* START *
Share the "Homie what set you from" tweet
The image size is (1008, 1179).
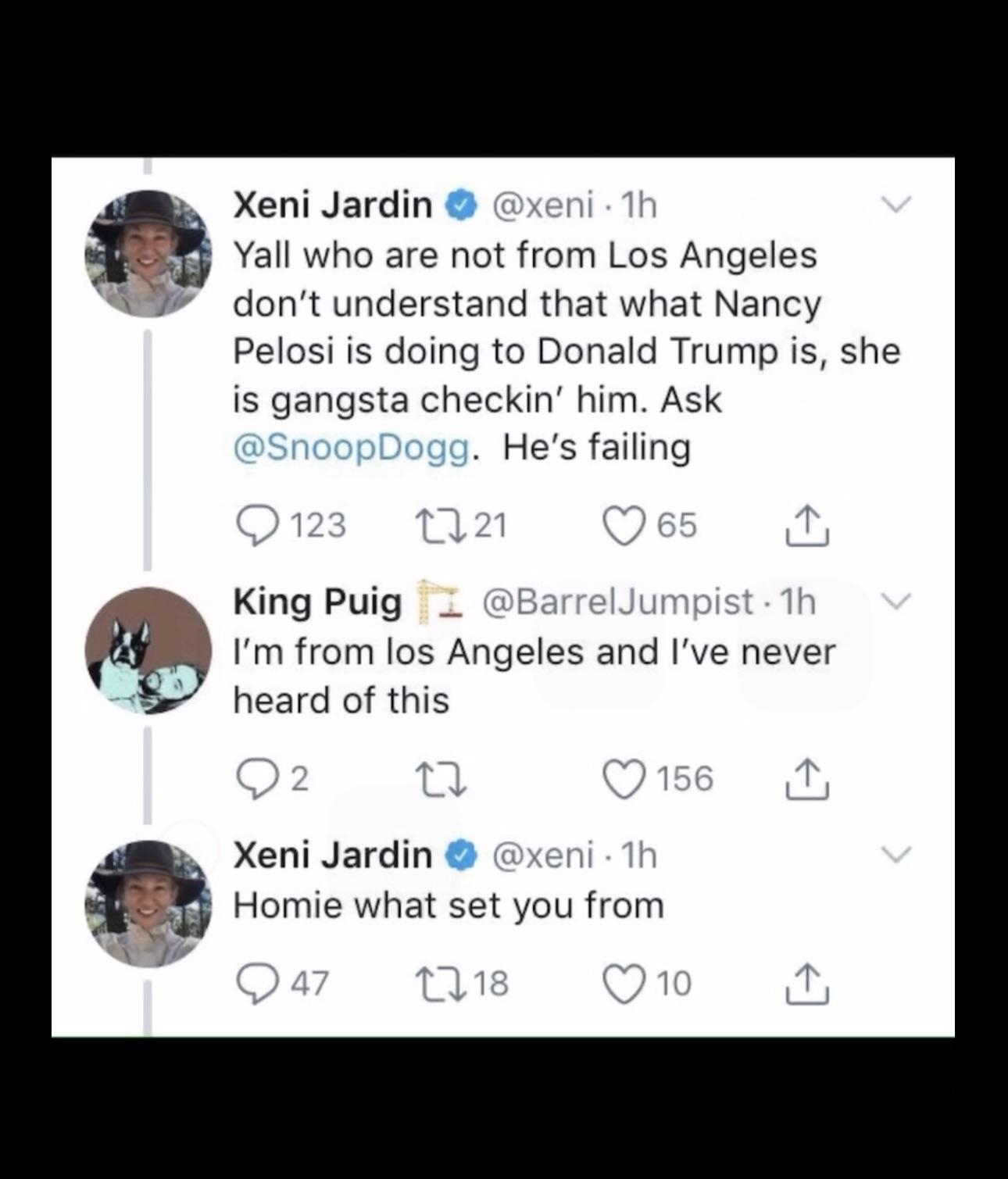(x=807, y=984)

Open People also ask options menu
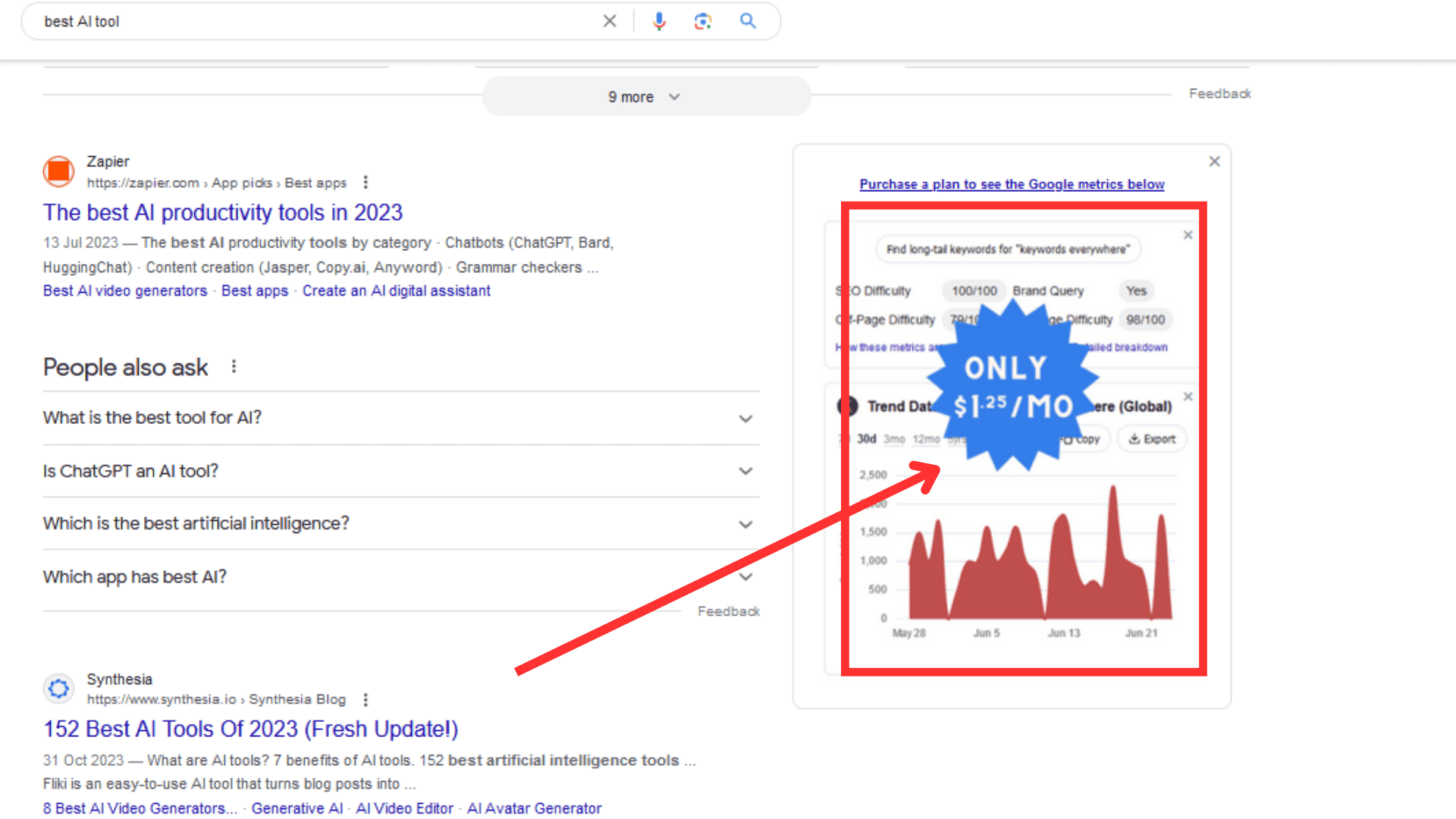(x=234, y=366)
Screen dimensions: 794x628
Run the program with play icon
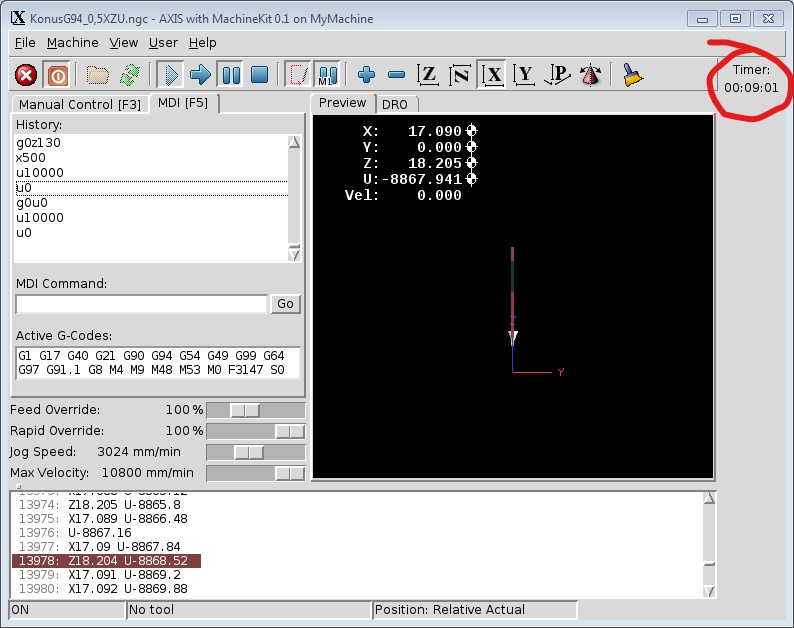click(169, 75)
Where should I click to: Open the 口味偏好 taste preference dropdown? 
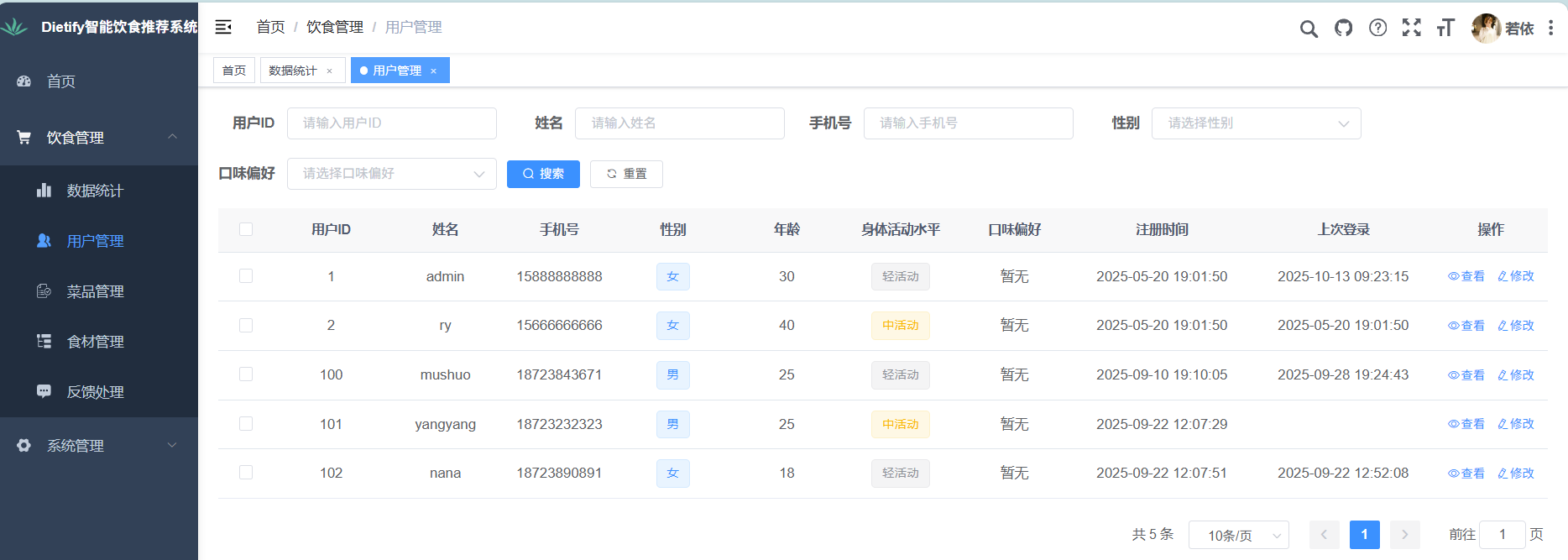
* END *
**Requirement**: Reproduce every line of the records above word for word, leaving out the pictures.

**Task response**:
Share the "Homie what set you from" tweet
The image size is (1008, 1179).
(x=807, y=984)

Open People also ask options menu
(x=234, y=366)
Screen dimensions: 794x628
Run the program with play icon
click(169, 75)
Where should I click to: Open the 口味偏好 taste preference dropdown? 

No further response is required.